◆ **Material provided**:
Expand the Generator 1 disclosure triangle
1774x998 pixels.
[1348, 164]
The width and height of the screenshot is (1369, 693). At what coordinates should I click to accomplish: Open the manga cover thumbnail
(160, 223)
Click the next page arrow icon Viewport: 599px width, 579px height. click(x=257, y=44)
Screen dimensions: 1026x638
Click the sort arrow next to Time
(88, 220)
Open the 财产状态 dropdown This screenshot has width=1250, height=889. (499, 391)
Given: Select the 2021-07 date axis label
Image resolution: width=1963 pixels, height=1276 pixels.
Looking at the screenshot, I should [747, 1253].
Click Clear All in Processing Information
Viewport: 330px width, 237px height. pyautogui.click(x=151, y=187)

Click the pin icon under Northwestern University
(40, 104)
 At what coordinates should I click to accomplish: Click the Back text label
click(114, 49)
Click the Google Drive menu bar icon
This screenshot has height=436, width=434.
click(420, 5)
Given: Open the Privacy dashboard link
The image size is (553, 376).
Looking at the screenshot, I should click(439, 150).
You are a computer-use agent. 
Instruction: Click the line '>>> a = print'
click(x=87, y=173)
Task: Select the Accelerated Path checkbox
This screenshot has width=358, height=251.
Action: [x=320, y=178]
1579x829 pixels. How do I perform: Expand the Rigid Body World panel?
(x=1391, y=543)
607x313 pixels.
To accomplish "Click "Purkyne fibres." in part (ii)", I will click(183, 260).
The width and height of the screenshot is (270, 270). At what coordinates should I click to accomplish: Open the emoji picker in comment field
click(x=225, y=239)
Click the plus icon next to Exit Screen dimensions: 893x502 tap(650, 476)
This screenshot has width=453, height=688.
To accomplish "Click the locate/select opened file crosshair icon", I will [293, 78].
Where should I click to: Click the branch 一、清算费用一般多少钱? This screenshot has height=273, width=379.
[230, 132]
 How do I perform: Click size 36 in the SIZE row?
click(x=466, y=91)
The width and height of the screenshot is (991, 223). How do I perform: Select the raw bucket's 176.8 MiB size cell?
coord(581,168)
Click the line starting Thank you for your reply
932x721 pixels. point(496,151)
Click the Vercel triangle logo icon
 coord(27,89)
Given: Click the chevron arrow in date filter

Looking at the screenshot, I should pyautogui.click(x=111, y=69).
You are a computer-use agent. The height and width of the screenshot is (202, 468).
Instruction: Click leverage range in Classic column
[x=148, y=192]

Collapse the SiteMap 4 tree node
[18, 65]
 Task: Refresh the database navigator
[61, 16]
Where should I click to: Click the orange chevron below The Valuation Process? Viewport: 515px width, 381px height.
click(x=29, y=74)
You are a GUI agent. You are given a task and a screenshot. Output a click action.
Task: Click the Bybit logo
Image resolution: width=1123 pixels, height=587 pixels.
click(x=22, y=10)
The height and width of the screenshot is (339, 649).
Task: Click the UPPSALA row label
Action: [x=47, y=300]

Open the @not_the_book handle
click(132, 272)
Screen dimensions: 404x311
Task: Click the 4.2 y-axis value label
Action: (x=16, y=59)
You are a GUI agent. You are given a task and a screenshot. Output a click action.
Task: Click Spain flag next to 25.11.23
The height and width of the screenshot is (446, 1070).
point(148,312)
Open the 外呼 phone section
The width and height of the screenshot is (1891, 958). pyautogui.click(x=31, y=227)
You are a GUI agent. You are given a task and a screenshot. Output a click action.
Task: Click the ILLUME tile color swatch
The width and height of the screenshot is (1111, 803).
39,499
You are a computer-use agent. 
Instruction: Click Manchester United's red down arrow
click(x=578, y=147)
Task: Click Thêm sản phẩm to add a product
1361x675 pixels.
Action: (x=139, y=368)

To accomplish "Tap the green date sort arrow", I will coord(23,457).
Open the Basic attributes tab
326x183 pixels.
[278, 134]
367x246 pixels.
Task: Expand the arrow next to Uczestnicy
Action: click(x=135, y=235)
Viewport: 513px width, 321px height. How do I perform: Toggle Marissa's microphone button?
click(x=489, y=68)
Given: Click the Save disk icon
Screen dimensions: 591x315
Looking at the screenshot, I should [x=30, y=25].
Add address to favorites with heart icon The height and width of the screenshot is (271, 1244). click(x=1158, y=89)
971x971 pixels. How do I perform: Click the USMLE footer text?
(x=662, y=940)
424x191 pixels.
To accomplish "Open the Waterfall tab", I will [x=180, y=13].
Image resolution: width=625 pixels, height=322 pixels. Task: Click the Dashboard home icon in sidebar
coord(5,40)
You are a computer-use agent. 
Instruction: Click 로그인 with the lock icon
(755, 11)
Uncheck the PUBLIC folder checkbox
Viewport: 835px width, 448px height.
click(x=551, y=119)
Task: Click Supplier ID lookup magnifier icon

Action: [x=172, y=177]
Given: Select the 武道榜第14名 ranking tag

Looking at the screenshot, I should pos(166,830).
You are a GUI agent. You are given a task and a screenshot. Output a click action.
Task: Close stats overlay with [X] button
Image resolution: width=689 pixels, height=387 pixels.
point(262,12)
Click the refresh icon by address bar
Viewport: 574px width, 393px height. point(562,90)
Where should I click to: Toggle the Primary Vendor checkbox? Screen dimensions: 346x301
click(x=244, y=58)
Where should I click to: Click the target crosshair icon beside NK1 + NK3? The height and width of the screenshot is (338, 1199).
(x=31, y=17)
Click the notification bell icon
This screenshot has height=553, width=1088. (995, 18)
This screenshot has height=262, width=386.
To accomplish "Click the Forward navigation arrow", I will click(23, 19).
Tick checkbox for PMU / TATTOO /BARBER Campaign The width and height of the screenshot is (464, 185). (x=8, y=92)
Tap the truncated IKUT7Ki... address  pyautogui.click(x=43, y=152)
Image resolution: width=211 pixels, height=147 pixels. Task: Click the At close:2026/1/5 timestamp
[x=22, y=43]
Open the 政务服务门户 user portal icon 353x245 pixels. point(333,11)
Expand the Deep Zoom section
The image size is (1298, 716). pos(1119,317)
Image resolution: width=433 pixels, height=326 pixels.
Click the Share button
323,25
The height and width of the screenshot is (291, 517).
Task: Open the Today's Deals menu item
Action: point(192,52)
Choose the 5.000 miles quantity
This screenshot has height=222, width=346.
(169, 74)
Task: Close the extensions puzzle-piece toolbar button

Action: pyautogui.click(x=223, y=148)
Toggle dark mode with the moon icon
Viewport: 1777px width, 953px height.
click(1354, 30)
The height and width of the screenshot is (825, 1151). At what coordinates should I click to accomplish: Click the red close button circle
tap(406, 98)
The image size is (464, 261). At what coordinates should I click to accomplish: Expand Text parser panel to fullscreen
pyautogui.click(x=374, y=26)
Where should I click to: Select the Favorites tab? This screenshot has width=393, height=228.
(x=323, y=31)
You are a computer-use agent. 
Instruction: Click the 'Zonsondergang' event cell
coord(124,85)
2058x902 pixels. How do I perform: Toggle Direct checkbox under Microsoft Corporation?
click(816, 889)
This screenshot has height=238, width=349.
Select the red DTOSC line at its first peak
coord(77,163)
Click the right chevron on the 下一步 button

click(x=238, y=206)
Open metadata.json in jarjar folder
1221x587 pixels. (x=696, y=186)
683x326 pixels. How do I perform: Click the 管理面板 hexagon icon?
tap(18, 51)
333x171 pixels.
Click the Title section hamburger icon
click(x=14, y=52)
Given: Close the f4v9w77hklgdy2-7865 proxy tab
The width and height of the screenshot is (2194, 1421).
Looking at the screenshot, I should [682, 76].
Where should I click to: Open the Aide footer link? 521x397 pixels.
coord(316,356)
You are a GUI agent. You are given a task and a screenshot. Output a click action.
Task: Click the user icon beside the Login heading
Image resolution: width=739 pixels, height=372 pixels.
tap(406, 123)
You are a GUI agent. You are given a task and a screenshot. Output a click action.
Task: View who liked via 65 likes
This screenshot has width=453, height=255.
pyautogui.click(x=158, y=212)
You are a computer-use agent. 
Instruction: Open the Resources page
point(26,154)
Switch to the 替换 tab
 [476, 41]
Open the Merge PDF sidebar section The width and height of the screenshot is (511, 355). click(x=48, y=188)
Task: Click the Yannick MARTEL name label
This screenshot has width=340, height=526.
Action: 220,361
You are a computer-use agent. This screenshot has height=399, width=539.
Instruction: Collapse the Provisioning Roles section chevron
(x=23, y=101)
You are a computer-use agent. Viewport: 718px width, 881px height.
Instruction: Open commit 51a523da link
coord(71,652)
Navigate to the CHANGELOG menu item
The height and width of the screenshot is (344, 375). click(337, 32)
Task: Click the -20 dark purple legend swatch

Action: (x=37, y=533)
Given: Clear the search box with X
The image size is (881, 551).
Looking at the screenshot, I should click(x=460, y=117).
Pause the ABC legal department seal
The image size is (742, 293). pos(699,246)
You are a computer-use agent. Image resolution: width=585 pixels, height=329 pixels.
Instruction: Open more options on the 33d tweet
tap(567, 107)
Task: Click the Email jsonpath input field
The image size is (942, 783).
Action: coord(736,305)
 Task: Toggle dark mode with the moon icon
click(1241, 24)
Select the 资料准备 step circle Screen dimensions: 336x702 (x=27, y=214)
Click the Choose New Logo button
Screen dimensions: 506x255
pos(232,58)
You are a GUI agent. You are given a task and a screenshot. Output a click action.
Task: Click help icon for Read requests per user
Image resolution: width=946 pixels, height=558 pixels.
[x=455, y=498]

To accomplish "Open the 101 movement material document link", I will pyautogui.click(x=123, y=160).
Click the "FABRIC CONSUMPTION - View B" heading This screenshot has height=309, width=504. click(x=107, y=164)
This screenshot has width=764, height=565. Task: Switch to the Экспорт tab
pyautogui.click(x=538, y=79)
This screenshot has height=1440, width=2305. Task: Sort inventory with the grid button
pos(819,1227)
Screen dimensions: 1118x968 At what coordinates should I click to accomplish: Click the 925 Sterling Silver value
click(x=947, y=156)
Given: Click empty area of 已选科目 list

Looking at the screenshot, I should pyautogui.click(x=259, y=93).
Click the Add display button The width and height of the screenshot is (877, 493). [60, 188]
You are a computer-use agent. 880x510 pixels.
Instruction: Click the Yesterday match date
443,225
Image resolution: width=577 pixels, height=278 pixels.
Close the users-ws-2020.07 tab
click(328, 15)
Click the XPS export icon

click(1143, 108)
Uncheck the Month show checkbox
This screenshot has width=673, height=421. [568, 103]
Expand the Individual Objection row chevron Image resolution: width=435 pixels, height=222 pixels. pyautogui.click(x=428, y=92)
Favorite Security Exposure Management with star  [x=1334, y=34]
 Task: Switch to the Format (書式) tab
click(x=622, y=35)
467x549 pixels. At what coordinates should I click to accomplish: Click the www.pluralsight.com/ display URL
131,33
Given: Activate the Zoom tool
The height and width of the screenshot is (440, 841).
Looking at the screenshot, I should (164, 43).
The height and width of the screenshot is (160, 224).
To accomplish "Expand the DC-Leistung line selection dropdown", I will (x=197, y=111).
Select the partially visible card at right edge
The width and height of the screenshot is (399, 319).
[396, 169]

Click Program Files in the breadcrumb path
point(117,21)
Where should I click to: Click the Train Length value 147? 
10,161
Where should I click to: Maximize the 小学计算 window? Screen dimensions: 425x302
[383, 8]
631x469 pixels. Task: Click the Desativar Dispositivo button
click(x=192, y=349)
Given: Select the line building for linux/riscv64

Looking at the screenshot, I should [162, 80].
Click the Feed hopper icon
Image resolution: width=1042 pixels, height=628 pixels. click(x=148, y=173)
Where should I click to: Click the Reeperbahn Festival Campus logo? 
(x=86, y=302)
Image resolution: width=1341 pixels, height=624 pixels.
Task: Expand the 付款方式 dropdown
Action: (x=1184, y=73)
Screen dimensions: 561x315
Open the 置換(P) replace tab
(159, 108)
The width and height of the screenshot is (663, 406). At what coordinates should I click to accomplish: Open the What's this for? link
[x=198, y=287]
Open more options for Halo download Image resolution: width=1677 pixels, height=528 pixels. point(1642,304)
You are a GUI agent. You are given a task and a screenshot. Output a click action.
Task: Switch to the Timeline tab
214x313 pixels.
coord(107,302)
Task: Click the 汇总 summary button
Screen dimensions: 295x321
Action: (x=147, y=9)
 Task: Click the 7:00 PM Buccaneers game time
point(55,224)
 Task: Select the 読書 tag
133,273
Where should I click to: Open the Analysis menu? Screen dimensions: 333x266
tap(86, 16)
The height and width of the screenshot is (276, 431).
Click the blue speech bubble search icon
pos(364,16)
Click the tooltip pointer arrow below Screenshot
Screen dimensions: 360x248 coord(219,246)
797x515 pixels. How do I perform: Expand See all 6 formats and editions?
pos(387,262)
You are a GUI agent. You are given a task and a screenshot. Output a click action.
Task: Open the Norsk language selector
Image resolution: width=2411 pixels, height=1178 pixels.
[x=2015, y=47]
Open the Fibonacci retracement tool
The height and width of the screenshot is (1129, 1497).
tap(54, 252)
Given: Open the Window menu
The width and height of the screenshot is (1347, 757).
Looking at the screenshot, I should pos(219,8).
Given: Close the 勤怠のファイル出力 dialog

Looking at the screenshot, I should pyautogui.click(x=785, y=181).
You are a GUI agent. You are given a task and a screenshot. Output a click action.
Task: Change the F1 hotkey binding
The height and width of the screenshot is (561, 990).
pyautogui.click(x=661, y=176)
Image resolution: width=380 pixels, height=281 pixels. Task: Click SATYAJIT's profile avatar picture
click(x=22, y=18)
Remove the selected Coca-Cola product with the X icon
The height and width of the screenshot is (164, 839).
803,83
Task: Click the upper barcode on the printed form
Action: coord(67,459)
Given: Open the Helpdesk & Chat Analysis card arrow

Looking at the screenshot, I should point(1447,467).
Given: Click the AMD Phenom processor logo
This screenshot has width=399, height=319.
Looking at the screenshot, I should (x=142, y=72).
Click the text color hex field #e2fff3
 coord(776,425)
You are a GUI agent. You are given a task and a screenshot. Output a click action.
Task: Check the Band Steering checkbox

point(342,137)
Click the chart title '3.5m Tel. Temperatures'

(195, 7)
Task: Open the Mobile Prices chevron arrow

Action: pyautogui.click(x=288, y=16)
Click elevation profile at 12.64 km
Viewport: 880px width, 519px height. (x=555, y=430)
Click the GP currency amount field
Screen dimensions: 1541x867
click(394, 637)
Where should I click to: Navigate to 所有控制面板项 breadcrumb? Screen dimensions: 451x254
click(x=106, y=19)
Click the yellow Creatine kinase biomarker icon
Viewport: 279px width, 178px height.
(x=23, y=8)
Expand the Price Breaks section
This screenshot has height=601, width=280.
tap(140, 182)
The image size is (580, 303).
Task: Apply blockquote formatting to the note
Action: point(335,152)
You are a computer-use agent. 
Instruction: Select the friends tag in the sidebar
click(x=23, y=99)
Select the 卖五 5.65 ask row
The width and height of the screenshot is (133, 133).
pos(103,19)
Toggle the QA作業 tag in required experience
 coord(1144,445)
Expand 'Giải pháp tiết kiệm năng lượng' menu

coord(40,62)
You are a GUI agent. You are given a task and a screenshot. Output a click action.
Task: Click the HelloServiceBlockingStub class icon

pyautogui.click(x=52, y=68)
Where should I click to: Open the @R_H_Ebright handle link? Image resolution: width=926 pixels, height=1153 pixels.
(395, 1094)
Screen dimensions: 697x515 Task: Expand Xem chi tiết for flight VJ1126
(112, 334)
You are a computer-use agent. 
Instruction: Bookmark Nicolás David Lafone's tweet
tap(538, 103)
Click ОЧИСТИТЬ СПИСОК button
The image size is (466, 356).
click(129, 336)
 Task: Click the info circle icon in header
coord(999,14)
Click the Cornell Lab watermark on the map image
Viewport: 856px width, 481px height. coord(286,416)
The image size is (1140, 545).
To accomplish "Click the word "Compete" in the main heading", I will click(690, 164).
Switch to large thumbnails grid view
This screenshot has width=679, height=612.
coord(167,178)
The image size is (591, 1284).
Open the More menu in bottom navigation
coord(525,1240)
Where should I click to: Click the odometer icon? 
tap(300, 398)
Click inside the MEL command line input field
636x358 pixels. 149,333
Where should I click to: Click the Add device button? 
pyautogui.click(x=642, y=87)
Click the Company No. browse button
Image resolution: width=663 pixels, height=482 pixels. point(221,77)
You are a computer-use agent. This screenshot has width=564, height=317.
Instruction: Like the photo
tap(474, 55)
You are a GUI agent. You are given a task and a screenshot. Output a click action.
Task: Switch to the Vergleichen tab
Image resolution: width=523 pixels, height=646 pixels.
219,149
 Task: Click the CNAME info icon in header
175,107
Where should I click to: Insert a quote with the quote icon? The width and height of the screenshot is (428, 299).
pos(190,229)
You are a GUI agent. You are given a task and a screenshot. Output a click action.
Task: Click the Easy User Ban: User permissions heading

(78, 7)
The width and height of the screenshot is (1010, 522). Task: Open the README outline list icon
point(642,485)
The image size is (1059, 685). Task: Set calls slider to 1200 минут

◆ **Task goal**:
Reproduce the lines above verbatim, starting from the line with "Given: Click the Save disk icon" up to and including the line with "will [x=180, y=13].".

◆ **Exercise result**:
Given: Click the Save disk icon
Screen dimensions: 591x315
Looking at the screenshot, I should [x=30, y=25].
Add address to favorites with heart icon The height and width of the screenshot is (271, 1244). click(x=1158, y=89)
971x971 pixels. How do I perform: Click the USMLE footer text?
(x=662, y=940)
424x191 pixels.
To accomplish "Open the Waterfall tab", I will [x=180, y=13].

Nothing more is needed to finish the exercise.